Correct Answer - Option 4 : u_n = c₁ cos n θ + c₂ sin n θ 

Concept:

A general linear difference equation of order ‘r’ with constant coefficients is given by:

(a₀E^r + a₁E^r-1 + a₂E^r-2 +…+ a_r-1E + a_r) u_n = F(n);

Where a₀, a₁, a₂,…,a_n are constants and F(n) is a function of ‘n’ alone or constant.

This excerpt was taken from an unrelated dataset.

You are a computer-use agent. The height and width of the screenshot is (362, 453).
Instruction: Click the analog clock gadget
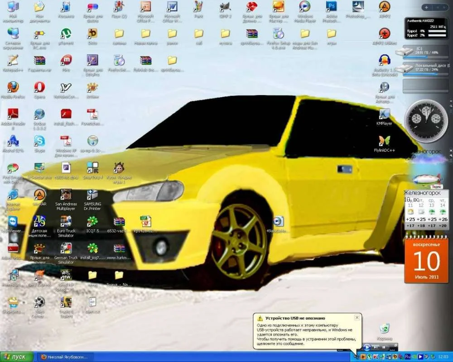(x=425, y=121)
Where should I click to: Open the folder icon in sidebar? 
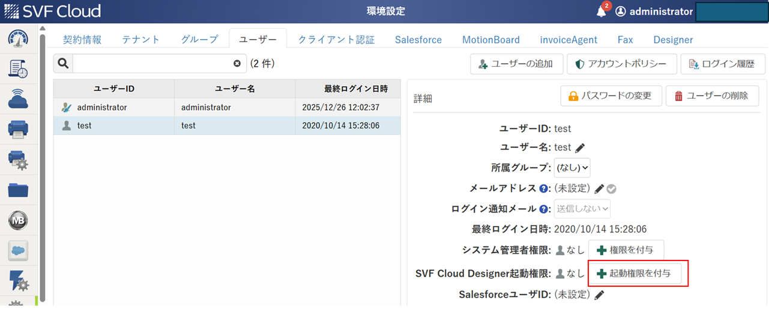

In other ways, it is written as

f(E) u_n = F(n);

Complete solution of the above equation is given by u = CF + PI;

For finding a complementary function, we have to solve the auxiliary equation f(E);

(i) If n roots are real and distinct say m₁, m₂, m₃, … , m_n;

CF = c₁ m₁ⁿ + c₂ m₂ⁿ + … + c_n m_nⁿ

(ii) If two or more roots are equal i.e. m₁ = m₂ = m₃ = … = m_k;

CF = (c₁ + c₂n + c₃n² + … + c_k n^k-1) m₁ⁿ + … + c_n m_nⁿ

(iii) If a pair of imaginary roots i.e. m₁ = α + i β, m₂ = α – i β;  

CF = rⁿ (c₁ cos nθ + c₂ sin nθ) + c₃ m₃ⁿ + … + c_n m_nⁿ; 

Where \(r = \sqrt {{\alpha^2}+{\beta^2}} \; and \; θ = tan^{-1} {\frac {\beta}{\alpha}} \)

Calculation:

Given Difference equation is u_n+1 – 2u_ncos θ + u_n-1 = 0;

Comparing with f(E) u_n-1 = F(n);

⇒ (E² – 2Ecos θ + 1) u_n-1 = 0;

Since F(n) = 0, the complimentary function will be general solution;

The auxiliary equation is E² – 2Ecos θ + 1 = 0

The roots will be

\(E = {2cos θ ± \sqrt{4cos^2θ-4} \over 2}\)

⇒ E = cos θ ± i sin θ;

Comparing with α ± β ⇒ α = cos θ, β = sin θ;  

Now the CF will be

CF = rⁿ (c₁ cos nθ + c₂ sin nθ)

Where 

\(r = \sqrt {{\alpha^2}+{\beta^2}} \; = \sqrt {{cos^2 \theta} + {sin^2 \theta}} = 1\)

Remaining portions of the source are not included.